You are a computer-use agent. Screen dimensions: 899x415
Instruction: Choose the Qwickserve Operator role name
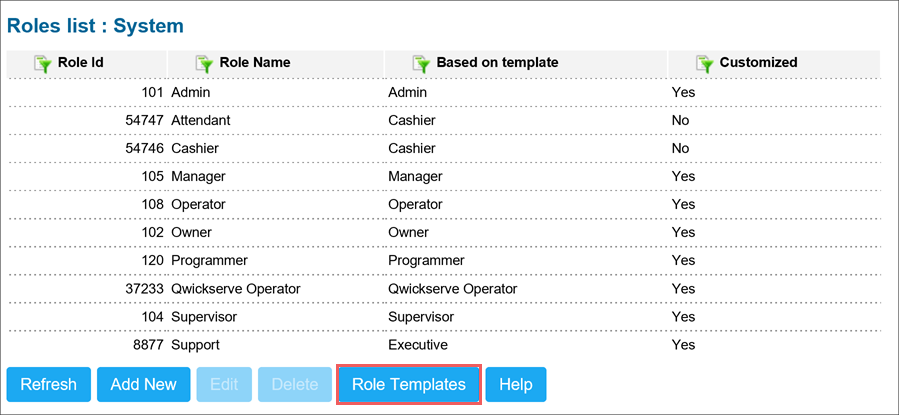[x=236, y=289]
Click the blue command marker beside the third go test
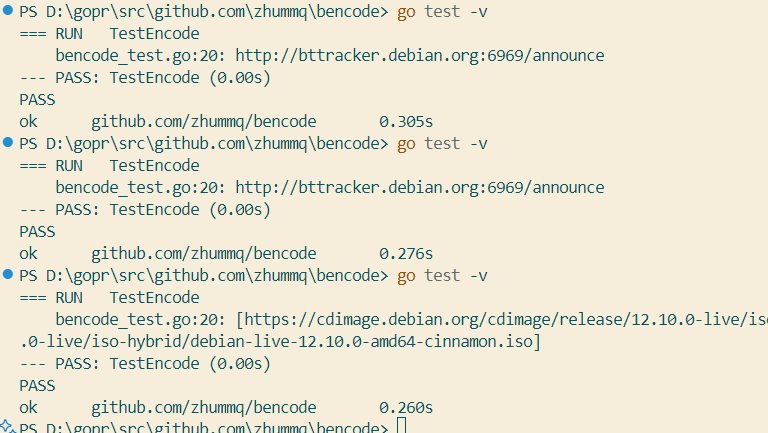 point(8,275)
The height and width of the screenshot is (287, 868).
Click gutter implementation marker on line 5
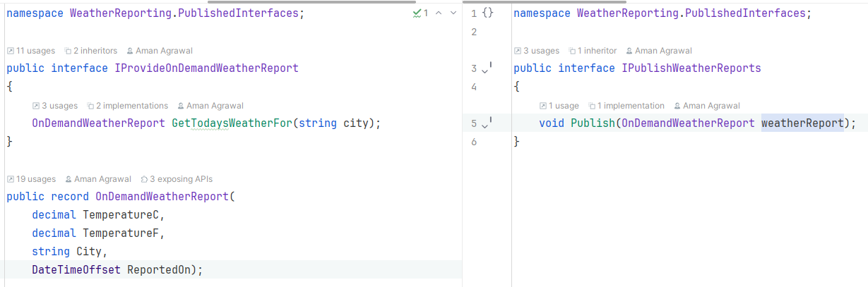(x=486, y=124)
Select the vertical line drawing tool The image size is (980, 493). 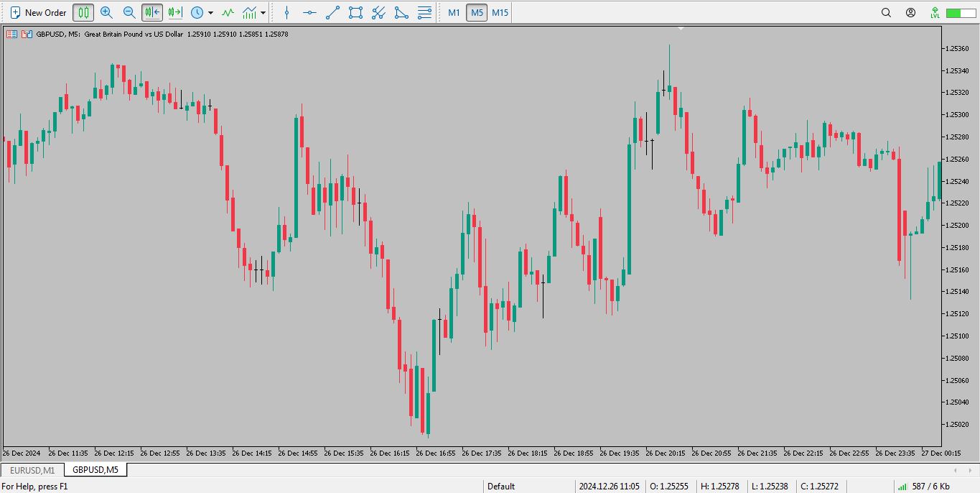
==
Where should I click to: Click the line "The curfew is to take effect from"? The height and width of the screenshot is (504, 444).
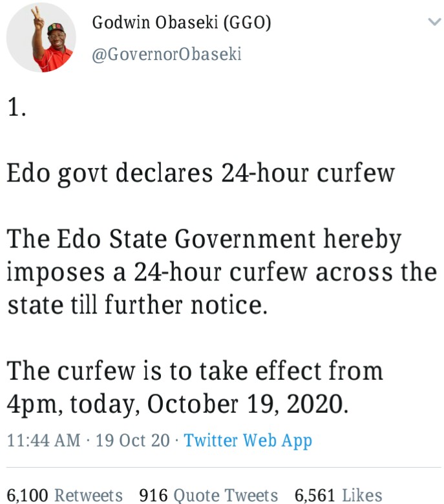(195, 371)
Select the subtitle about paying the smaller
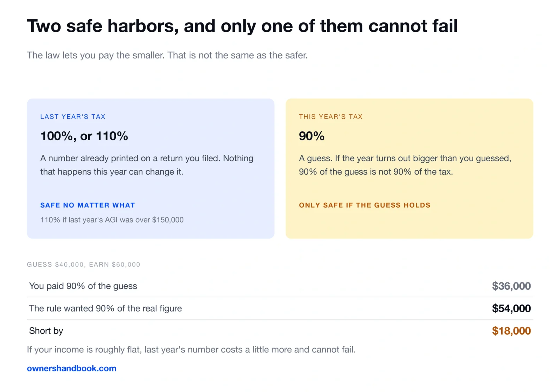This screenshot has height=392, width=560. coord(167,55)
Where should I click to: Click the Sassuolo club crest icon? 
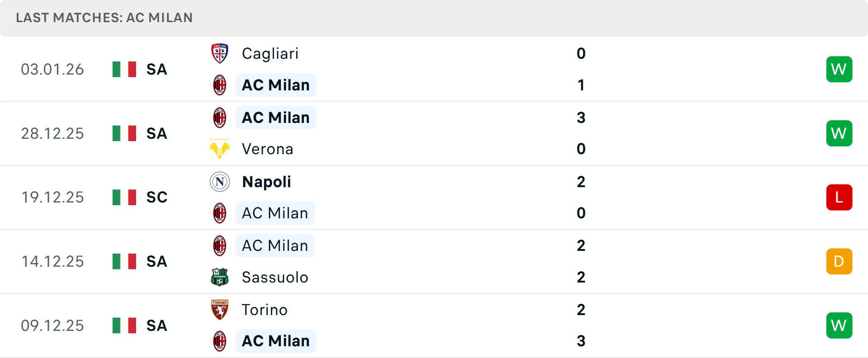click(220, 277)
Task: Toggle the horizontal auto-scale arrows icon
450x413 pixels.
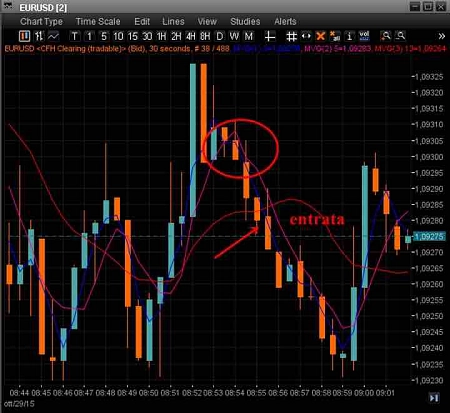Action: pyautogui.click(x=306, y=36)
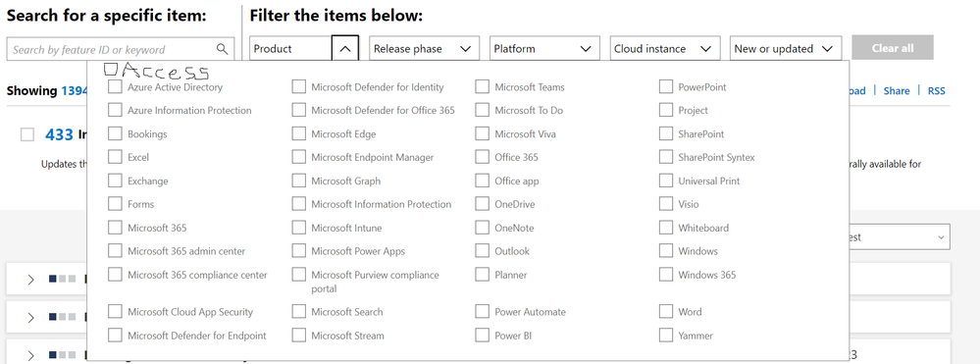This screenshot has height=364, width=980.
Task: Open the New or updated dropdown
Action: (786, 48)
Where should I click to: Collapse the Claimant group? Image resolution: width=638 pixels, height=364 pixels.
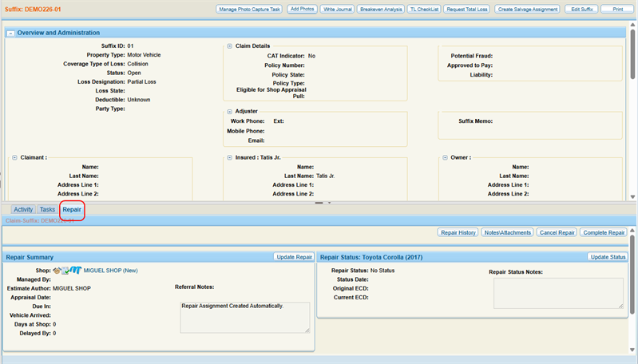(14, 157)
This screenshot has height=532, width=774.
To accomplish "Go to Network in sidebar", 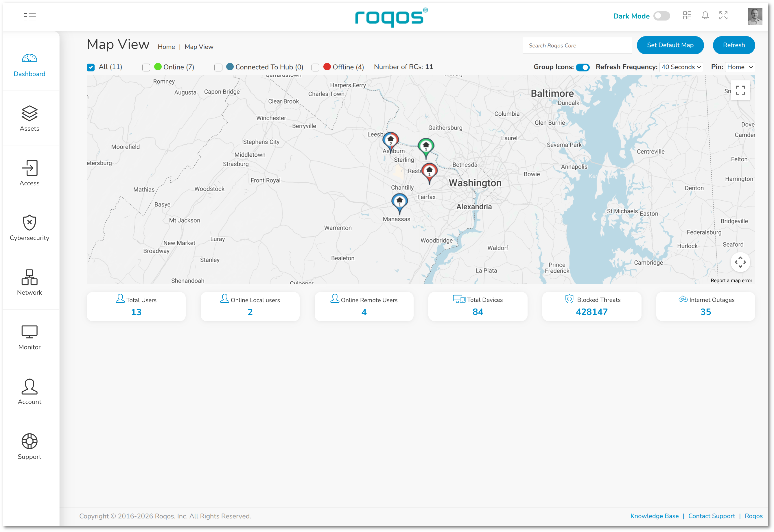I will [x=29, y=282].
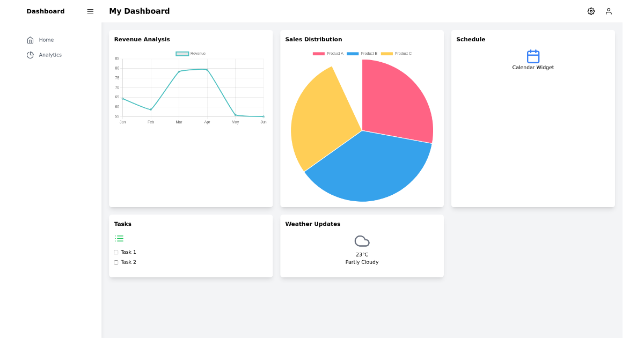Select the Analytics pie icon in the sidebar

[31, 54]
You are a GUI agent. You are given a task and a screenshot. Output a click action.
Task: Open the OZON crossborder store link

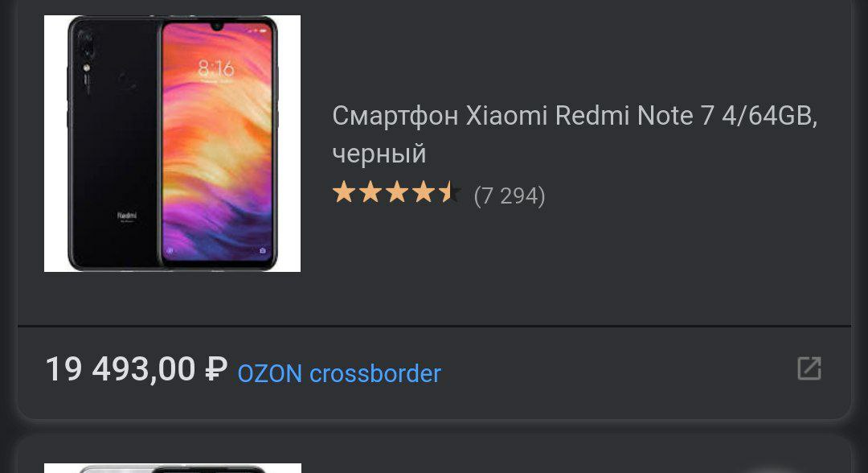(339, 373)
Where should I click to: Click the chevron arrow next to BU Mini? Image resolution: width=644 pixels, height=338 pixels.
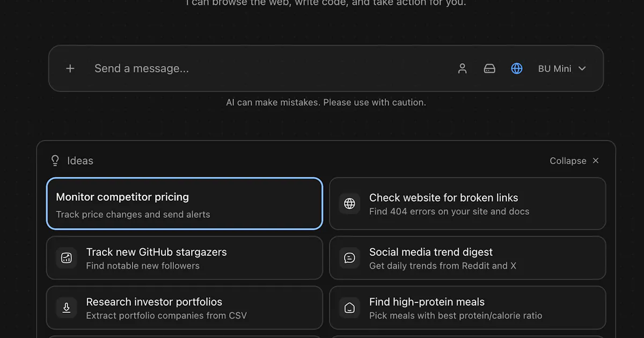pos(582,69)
==
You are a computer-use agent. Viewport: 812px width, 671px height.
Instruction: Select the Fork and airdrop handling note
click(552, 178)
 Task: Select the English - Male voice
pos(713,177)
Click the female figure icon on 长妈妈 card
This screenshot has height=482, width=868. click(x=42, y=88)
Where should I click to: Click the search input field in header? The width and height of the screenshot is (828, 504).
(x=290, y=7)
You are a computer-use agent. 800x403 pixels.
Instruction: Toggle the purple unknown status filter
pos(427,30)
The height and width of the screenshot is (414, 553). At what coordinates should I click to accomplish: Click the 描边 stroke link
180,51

* The task
Nothing but the lines above, starting at the line that contains "Click the blue" and ending at the line that contains "Select the vertical", should be given again, exactly and without the pictures.

* Solution below
Click the blue command marker beside the third go test
 point(8,275)
The height and width of the screenshot is (287, 868).
Click gutter implementation marker on line 5
(x=486, y=124)
Select the vertical line drawing tool The image size is (980, 493). 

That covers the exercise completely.